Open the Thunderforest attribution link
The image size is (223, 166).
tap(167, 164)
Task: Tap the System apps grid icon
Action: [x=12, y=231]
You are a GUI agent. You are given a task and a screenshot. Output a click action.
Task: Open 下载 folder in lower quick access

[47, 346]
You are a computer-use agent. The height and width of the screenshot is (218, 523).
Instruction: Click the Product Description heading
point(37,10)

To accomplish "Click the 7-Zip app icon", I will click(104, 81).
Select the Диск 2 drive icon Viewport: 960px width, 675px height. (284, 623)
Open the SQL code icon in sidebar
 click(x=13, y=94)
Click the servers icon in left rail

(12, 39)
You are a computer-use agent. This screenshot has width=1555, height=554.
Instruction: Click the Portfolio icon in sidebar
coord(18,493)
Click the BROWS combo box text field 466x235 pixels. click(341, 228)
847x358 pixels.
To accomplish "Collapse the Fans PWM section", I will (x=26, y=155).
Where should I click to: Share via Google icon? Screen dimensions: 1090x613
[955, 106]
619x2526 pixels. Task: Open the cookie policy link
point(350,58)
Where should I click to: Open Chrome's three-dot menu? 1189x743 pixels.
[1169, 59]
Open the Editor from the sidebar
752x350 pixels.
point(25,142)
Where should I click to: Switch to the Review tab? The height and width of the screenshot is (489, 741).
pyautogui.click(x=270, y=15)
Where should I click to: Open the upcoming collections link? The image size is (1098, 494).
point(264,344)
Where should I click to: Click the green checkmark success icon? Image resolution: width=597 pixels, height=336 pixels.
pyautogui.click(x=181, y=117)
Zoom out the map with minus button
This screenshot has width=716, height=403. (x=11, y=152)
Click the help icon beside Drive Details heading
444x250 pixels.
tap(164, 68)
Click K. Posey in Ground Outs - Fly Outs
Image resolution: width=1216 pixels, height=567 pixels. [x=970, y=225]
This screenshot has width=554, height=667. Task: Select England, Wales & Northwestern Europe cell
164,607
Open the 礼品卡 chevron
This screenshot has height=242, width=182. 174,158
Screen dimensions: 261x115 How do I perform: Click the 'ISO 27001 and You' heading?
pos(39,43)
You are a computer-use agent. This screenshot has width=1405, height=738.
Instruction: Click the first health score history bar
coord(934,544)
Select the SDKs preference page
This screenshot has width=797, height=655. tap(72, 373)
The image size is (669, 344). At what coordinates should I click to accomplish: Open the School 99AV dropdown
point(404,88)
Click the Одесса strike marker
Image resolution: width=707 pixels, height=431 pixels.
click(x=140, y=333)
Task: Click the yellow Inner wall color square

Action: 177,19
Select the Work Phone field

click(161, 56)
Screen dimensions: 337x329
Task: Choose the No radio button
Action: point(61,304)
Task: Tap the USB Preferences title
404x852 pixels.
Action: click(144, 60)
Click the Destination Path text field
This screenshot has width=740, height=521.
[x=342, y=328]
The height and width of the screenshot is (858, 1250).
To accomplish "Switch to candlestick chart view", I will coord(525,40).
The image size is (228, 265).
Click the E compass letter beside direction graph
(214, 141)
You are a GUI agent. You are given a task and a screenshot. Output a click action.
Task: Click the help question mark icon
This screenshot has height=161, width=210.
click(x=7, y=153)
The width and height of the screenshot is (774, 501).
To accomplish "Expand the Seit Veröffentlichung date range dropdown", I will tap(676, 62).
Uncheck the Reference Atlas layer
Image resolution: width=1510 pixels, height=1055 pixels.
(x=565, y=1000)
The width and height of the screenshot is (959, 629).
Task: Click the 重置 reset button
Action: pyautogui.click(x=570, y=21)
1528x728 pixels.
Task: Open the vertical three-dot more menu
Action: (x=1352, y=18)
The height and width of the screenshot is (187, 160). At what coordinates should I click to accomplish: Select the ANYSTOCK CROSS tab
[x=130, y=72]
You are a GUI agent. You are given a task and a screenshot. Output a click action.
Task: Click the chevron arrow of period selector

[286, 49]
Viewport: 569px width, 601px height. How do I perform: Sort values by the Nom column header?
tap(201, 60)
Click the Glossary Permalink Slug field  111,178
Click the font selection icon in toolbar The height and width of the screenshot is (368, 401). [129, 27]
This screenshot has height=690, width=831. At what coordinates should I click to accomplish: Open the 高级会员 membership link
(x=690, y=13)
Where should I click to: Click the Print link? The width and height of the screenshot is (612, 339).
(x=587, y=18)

____________

TASK INSTRUCTIONS.
The answer must be the lines from the one containing "The image size is (228, 265)." to the final line of the data above, copied exactly, both included, with nothing added.

COMPLETED TASK.
The image size is (228, 265).
Click the E compass letter beside direction graph
(214, 141)
You are a GUI agent. You are given a task and a screenshot. Output a click action.
Task: Click the help question mark icon
This screenshot has height=161, width=210.
click(x=7, y=153)
The width and height of the screenshot is (774, 501).
To accomplish "Expand the Seit Veröffentlichung date range dropdown", I will tap(676, 62).
Uncheck the Reference Atlas layer
Image resolution: width=1510 pixels, height=1055 pixels.
(x=565, y=1000)
The width and height of the screenshot is (959, 629).
Task: Click the 重置 reset button
Action: pyautogui.click(x=570, y=21)
1528x728 pixels.
Task: Open the vertical three-dot more menu
Action: (x=1352, y=18)
The height and width of the screenshot is (187, 160). At what coordinates should I click to accomplish: Select the ANYSTOCK CROSS tab
[x=130, y=72]
You are a GUI agent. You are given a task and a screenshot. Output a click action.
Task: Click the chevron arrow of period selector

[286, 49]
Viewport: 569px width, 601px height. How do I perform: Sort values by the Nom column header?
tap(201, 60)
Click the Glossary Permalink Slug field  111,178
Click the font selection icon in toolbar The height and width of the screenshot is (368, 401). [129, 27]
This screenshot has height=690, width=831. At what coordinates should I click to accomplish: Open the 高级会员 membership link
(x=690, y=13)
Where should I click to: Click the Print link? The width and height of the screenshot is (612, 339).
(x=587, y=18)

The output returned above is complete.